----- DATA TO USE
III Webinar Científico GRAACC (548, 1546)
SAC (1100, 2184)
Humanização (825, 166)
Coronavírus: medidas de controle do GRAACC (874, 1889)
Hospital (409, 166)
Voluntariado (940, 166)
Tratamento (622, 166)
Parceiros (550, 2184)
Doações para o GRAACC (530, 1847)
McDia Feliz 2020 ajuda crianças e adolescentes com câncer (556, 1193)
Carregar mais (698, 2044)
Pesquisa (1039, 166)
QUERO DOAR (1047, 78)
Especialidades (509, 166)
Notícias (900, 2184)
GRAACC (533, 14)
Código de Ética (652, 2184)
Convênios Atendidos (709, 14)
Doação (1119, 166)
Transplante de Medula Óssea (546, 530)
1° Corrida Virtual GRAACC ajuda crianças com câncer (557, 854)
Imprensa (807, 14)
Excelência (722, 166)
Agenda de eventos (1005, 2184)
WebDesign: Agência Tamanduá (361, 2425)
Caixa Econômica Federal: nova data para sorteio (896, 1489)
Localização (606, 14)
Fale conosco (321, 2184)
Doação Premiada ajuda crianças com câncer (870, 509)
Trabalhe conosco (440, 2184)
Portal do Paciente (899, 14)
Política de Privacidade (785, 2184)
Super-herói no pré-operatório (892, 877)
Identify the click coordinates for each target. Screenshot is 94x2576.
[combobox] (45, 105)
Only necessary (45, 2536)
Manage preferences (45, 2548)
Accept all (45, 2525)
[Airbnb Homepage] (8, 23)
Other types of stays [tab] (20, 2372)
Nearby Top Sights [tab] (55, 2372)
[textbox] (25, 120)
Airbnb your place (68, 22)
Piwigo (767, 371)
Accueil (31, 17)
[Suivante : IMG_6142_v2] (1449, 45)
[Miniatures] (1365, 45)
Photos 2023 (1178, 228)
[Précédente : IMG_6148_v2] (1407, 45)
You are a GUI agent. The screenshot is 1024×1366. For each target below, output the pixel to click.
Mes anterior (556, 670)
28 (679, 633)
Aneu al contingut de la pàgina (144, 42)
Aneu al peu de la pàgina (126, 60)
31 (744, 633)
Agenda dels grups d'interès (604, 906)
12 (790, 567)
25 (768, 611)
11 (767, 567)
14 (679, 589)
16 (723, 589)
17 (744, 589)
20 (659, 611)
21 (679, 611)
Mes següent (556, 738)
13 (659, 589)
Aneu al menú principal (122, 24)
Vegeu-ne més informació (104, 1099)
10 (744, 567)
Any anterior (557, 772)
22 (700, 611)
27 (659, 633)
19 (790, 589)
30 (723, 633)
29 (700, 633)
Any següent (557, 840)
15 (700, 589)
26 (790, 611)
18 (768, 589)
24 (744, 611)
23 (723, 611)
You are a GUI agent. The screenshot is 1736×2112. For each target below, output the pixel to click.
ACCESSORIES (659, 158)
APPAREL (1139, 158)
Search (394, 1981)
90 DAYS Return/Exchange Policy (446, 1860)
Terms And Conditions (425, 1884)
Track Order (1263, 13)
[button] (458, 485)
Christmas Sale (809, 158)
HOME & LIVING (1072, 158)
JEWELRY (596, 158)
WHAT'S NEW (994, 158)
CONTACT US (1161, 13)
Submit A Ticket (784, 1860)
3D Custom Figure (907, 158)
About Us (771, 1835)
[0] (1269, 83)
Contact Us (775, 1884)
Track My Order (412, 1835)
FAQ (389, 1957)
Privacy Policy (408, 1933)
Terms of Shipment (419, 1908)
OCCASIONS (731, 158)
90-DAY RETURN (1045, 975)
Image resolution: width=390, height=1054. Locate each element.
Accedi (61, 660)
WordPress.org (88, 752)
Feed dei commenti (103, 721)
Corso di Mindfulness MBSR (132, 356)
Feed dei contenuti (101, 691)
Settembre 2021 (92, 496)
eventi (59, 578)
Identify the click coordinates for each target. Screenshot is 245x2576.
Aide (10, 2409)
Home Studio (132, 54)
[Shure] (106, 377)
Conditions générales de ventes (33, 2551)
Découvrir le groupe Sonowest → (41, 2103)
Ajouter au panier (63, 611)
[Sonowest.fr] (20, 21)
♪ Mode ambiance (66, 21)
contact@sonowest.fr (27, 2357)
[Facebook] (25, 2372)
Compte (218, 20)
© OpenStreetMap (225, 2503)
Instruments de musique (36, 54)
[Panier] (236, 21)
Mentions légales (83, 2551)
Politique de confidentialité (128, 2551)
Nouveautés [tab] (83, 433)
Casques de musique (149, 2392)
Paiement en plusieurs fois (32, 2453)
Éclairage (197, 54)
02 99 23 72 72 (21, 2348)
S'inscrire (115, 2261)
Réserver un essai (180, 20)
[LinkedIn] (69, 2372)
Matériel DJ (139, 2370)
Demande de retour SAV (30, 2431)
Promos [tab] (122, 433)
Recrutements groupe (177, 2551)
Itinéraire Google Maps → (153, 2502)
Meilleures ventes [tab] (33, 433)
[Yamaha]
----------
Look above for the line containing "Política de Privacidade (785, 2184)" and the line containing "[textbox] (25, 120)". Transcribe both, with the lines between them, exactly.

- **WRITTEN ANSWER**:
Política de Privacidade (785, 2184)
Super-herói no pré-operatório (892, 877)
Identify the click coordinates for each target. Screenshot is 94x2576.
[combobox] (45, 105)
Only necessary (45, 2536)
Manage preferences (45, 2548)
Accept all (45, 2525)
[Airbnb Homepage] (8, 23)
Other types of stays [tab] (20, 2372)
Nearby Top Sights [tab] (55, 2372)
[textbox] (25, 120)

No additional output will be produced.